> _Task brief_:
Return the entire listing, word for word.

> _The input_:
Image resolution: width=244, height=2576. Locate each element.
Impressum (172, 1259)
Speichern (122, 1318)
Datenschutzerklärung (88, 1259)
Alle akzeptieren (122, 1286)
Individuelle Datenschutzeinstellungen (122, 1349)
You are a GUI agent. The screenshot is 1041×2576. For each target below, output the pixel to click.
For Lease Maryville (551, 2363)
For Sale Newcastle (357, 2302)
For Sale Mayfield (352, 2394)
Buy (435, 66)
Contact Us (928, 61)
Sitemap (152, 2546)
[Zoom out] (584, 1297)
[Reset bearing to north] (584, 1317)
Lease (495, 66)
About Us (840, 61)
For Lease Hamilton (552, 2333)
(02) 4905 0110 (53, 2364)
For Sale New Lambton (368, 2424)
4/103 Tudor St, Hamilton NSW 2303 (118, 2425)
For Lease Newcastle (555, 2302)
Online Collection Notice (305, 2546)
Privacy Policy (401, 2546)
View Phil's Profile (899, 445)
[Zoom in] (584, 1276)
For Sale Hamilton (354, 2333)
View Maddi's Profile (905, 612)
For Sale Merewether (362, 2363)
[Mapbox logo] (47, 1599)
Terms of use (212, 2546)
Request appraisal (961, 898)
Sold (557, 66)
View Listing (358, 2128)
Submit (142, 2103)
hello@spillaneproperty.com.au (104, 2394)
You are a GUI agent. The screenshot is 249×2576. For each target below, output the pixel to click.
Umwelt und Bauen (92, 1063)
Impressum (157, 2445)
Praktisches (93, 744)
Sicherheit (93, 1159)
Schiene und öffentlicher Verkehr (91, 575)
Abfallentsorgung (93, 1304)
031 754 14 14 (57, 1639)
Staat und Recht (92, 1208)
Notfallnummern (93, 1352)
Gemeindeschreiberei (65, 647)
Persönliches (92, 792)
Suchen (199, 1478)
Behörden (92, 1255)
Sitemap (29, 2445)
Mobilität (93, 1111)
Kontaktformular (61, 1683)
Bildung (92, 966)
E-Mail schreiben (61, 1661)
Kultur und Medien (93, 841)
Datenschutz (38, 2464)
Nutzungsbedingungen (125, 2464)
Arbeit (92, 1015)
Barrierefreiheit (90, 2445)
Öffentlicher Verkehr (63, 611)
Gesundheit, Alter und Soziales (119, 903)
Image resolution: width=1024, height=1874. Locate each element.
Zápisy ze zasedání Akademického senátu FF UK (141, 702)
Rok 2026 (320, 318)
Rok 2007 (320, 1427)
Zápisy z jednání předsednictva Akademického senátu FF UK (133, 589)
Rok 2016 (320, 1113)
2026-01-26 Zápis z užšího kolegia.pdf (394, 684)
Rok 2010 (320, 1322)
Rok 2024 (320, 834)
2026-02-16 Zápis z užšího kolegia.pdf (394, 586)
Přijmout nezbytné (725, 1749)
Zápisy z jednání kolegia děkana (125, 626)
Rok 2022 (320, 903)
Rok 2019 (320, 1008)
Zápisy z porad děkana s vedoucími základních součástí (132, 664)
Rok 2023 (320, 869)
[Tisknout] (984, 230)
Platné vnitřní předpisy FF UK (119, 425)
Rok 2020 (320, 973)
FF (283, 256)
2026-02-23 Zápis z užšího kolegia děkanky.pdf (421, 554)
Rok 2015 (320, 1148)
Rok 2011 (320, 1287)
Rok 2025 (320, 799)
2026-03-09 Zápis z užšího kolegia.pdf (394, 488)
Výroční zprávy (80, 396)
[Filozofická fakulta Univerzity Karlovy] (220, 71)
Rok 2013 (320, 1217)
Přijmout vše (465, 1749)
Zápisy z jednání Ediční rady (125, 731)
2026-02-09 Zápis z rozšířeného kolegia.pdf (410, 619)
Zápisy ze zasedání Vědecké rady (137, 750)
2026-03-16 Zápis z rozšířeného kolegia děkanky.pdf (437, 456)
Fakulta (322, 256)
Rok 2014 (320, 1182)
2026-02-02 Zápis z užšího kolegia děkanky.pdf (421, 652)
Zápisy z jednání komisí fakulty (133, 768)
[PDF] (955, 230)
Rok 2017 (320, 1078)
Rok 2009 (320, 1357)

> _Your response_:
Image resolution: width=244, height=2576. Locate each element.
Impressum (172, 1259)
Speichern (122, 1318)
Datenschutzerklärung (88, 1259)
Alle akzeptieren (122, 1286)
Individuelle Datenschutzeinstellungen (122, 1349)
You are a GUI agent. The screenshot is 1041×2576. For each target below, output the pixel to click.
For Lease Maryville (551, 2363)
For Sale Newcastle (357, 2302)
For Sale Mayfield (352, 2394)
Buy (435, 66)
Contact Us (928, 61)
Sitemap (152, 2546)
[Zoom out] (584, 1297)
[Reset bearing to north] (584, 1317)
Lease (495, 66)
About Us (840, 61)
For Lease Hamilton (552, 2333)
(02) 4905 0110 (53, 2364)
For Sale New Lambton (368, 2424)
4/103 Tudor St, Hamilton NSW 2303 (118, 2425)
For Lease Newcastle (555, 2302)
Online Collection Notice (305, 2546)
Privacy Policy (401, 2546)
View Phil's Profile (899, 445)
[Zoom in] (584, 1276)
For Sale Hamilton (354, 2333)
View Maddi's Profile (905, 612)
For Sale Merewether (362, 2363)
[Mapbox logo] (47, 1599)
Terms of use (212, 2546)
Request appraisal (961, 898)
Sold (557, 66)
View Listing (358, 2128)
Submit (142, 2103)
hello@spillaneproperty.com.au (104, 2394)
You are a GUI agent. The screenshot is 249×2576. For each target below, output the pixel to click.
Umwelt und Bauen (92, 1063)
Impressum (157, 2445)
Praktisches (93, 744)
Sicherheit (93, 1159)
Schiene und öffentlicher Verkehr (91, 575)
Abfallentsorgung (93, 1304)
031 754 14 14 (57, 1639)
Staat und Recht (92, 1208)
Notfallnummern (93, 1352)
Gemeindeschreiberei (65, 647)
Persönliches (92, 792)
Suchen (199, 1478)
Behörden (92, 1255)
Sitemap (29, 2445)
Mobilität (93, 1111)
Kontaktformular (61, 1683)
Bildung (92, 966)
E-Mail schreiben (61, 1661)
Kultur und Medien (93, 841)
Datenschutz (38, 2464)
Nutzungsbedingungen (125, 2464)
Arbeit (92, 1015)
Barrierefreiheit (90, 2445)
Öffentlicher Verkehr (63, 611)
Gesundheit, Alter und Soziales (119, 903)
Image resolution: width=1024, height=1874. Locate each element.
Zápisy ze zasedání Akademického senátu FF UK (141, 702)
Rok 2026 (320, 318)
Rok 2007 (320, 1427)
Zápisy z jednání předsednictva Akademického senátu FF UK (133, 589)
Rok 2016 (320, 1113)
2026-01-26 Zápis z užšího kolegia.pdf (394, 684)
Rok 2010 (320, 1322)
Rok 2024 (320, 834)
2026-02-16 Zápis z užšího kolegia.pdf (394, 586)
Přijmout nezbytné (725, 1749)
Zápisy z jednání kolegia děkana (125, 626)
Rok 2022 (320, 903)
Rok 2019 (320, 1008)
Zápisy z porad děkana s vedoucími základních součástí (132, 664)
Rok 2023 (320, 869)
[Tisknout] (984, 230)
Platné vnitřní předpisy FF UK (119, 425)
Rok 2020 (320, 973)
FF (283, 256)
2026-02-23 Zápis z užšího kolegia děkanky.pdf (421, 554)
Rok 2015 (320, 1148)
Rok 2011 (320, 1287)
Rok 2025 (320, 799)
2026-03-09 Zápis z užšího kolegia.pdf (394, 488)
Výroční zprávy (80, 396)
[Filozofická fakulta Univerzity Karlovy] (220, 71)
Rok 2013 (320, 1217)
Přijmout vše (465, 1749)
Zápisy z jednání Ediční rady (125, 731)
2026-02-09 Zápis z rozšířeného kolegia.pdf (410, 619)
Zápisy ze zasedání Vědecké rady (137, 750)
2026-03-16 Zápis z rozšířeného kolegia děkanky.pdf (437, 456)
Fakulta (322, 256)
Rok 2014 (320, 1182)
2026-02-02 Zápis z užšího kolegia děkanky.pdf (421, 652)
Zápisy z jednání komisí fakulty (133, 768)
[PDF] (955, 230)
Rok 2017 (320, 1078)
Rok 2009 (320, 1357)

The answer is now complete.